(Source passage):
In view of Euler's formula, we must have $$2=V-E+F=pF/q-pF/2+F=(p/q-p/2+1)F.$$ Dividing by $pF$ we see that $$\frac{2}{pF}+\frac{1}{2}=\frac{1}{q}+\frac{1}{p}$$ so that $$\frac{1}{q}+\frac{1}{p}>\frac{1}{2}.$$

Let's solve this inequality, forgetting for now that $p$ and $q$ are what they are. Suppose that $p\geq q$, as we may. If $q\geq 4$, then $1/p+1/q\leq1/4+1/4=1/2$, contradicting our inequality. It follows that $q\leq 3$. If $q=3$, then $1/p>1/2-1/q=1/6$, and $p\leq 5$. In this way we find as candidates for $(p,q)$ the pairs $(3,3)$, $(4,3)$ and $(5,3)$, and the three are actually solutions. Suppose now that $q=2$: then $1/p>1/2-1/2=0$, and there is no constrain on $p$ except being at least $2$, so we get the solutions $(p,2)$ with $p\geq2$.

We see that we have the solutions listed in the first two columns of the following table, and they actually occur, as we have the tesselations described in the third column. $$ \begin{array}{ccc} p & q \\ \hline 3 & 3 & \text{tetrahedron}\\ 4 & 3 & \text{cube} \\ 3 & 4 & \text{octahedron} \\ 3 & 5 & \text{icosahedron} \\ 5 & 3 & \text{dodecahedron} \\ n & 2 & \text{two $n$-gons} \\ 2 & n & \text{$n$ digons} \end{array} $$ Here $n$ is an integer greater or equal to $2$. Notice that the last two rows are somewhat degenerate cases.

One can also prove that the tesselations are in fact unique in each case. Indeed, from $p$ and $q$ one can compute $F$, the number of faces, and then the area of each of the polygons. On a unit sphere, the Gauss-Bonnet theorem tells us that the angles of a regular geodesic polygon are determined by the area, and then so are the length of the sides. It follows that in each case the actual polygon is completely determined by the pair $(p,q)$. As they only fit in one way, the tesselation is also determined.

(Material):
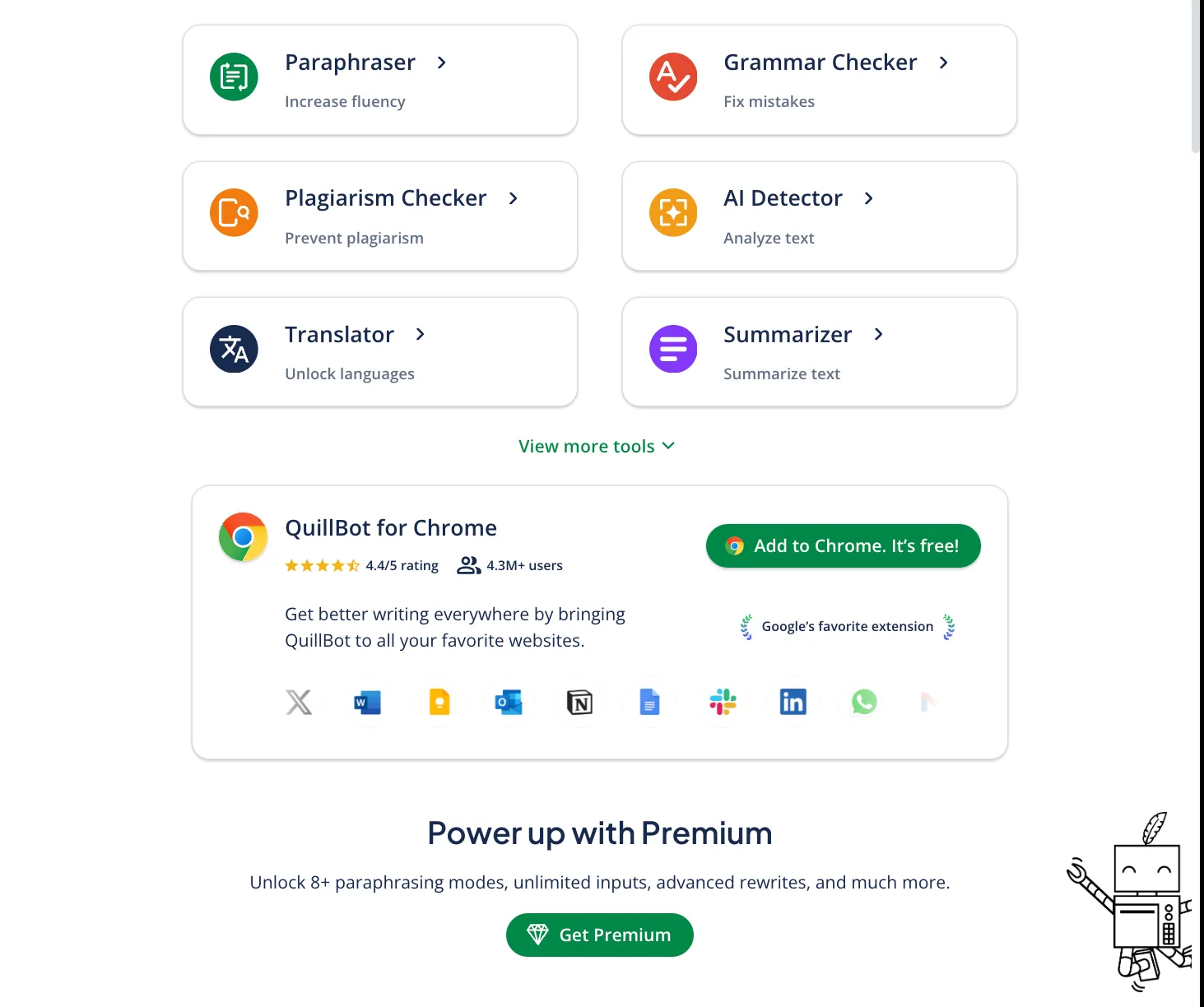1204x1007 pixels.
Task: Expand View more tools
Action: 598,446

(To be done):
[a] In the passage on tessellations of the sphere, copy the part that opens with the words containing "Let's solve this" and closes with "solutions $(p,2)$ with $p\geq2$.".
[b] Translate this sentence from the passage on tessellations of the sphere into Spanish: "One can also prove that the tesselations are in fact unique in each case."
[c] Decide whether each statement agrees with the passage on tessellations of the sphere. Answer yes or no, and quote the words from the passage that settle it.
(i) The last two rows of the table are called somewhat degenerate cases.
(ii) When $q=3$, $p$ can be at most $4$.
(iii) The Gauss-Bonnet theorem is applied on a unit sphere.

(Exercise answers):
[a]
Let's solve this inequality, forgetting for now that $p$ and $q$ are what they are. Suppose that $p\geq q$, as we may. If $q\geq 4$, then $1/p+1/q\leq1/4+1/4=1/2$, contradicting our inequality. It follows that $q\leq 3$. If $q=3$, then $1/p>1/2-1/q=1/6$, and $p\leq 5$. In this way we find as candidates for $(p,q)$ the pairs $(3,3)$, $(4,3)$ and $(5,3)$, and the three are actually solutions. Suppose now that $q=2$: then $1/p>1/2-1/2=0$, and there is no constrain on $p$ except being at least $2$, so we get the solutions $(p,2)$ with $p\geq2$.

[b] También se puede demostrar que las teselaciones son, de hecho, únicas en cada caso.

[c]
(i) Yes: "Notice that the last two rows are somewhat degenerate cases."
(ii) No: "If $q=3$, then $1/p>1/2-1/q=1/6$, and $p\leq 5$."
(iii) Yes: "On a unit sphere, the Gauss-Bonnet theorem tells us that the angles of a regular geodesic polygon are determined by the area"